There was a self-conscious spring in Niccolo’s step as he made his way toward the church and convent of San Marco. He held his head high, back erect, and hands clasped together behind him as he walked. No more or less dandified than other young men his age, he wore a short, pleated jacket, laced up the front and cinched at the waist. The deep-blue sleeveless jacket was set off smartly by a red shirt and tight red hose, which he judged showed his legs and buttocks to good advantage. Although it was cold and a stiff wind occasionally blew up, Niccolo let his blue cloak hang rakishly open. He was young and hatless.

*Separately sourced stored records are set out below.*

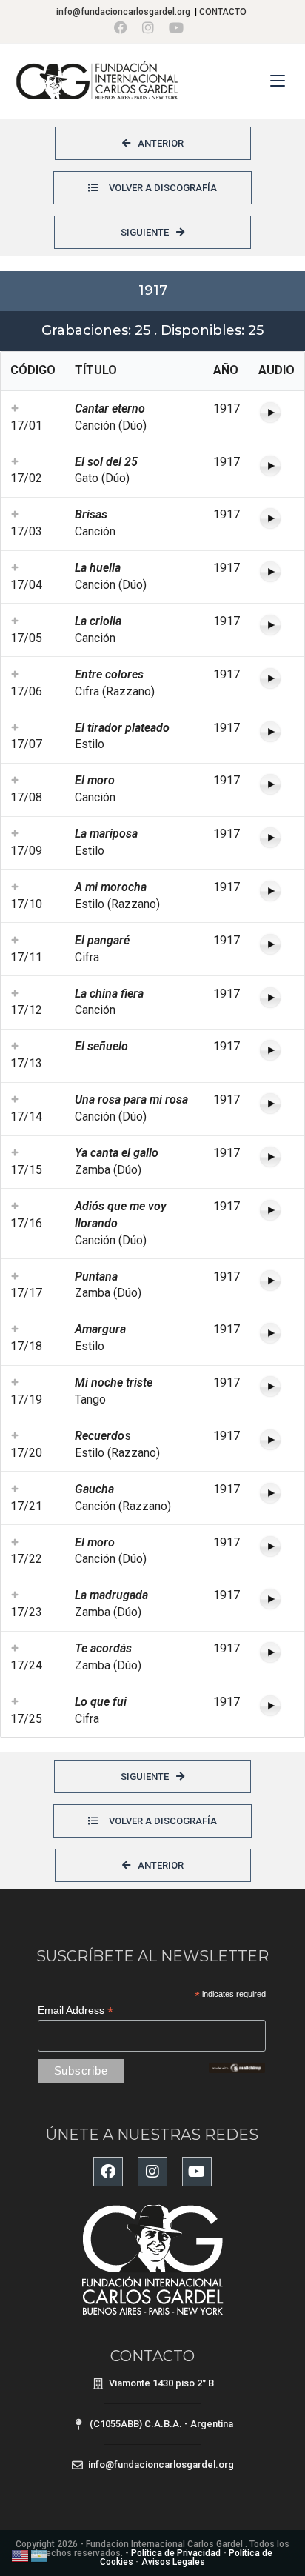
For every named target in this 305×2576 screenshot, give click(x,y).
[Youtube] (197, 2171)
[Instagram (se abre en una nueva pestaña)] (148, 28)
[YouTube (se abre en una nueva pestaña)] (176, 28)
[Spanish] (40, 2555)
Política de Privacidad (176, 2553)
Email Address (75, 2010)
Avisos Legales (173, 2562)
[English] (20, 2555)
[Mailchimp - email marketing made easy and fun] (237, 2067)
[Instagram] (152, 2171)
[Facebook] (108, 2171)
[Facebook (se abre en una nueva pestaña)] (124, 28)
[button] (14, 408)
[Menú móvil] (279, 81)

With respect to dress, Florence was a town of relative sobriety, especially when compared to the extravagance of cities like Rome or Venice. So it was with some amusement that Niccolo turned to stare at a couple he spotted while crossing the Piazza Santa Croce. She was wrapped in at least twenty-five yards of bright green taffeta, crimped and gathered in endless tiers. Rotund of figure, she resembled nothing so much as a walking head of lettuce, if the word walking could be used to describe her fitful progress across the icy stones. Leaning heavily on her escort, she tottered on an outrageously high pair of zoccoli, a Venetian affectation in which the sole and the heel of the shoe were built up with wood to give the impression of height to those not naturally endowed with it. In the case of the lettuce, the shoes added almost a full eighteen inches to her stature.
But he, oh he, was even more magnificent to behold! All pink and black and shot through with gold and silver. Such was the dazzle of his appearance in the bright sun that it was at first difficult to break it up into its component parts. Gradually the details emerged—the outer cape of shiny silk, pink and black checks, each rectangle outlined with thick braided strands of silver and the whole trimmed in white fur. Hose—pink with fanciful designs woven through them in red and black. The hat, pink and fur-lined as well, its glorious brim wide enough to shelter a family of four from the rain, was surmounted by a curled feather, the length of a man’s arm. Intent upon his discourse with the lettuce, the owner of this finery occasionally flung an arm into the air for emphasis. When he did so, other treasures, hidden beneath the shocking cape stood revealed—chains and bejeweled weapons, and what looked like a flowered jacket.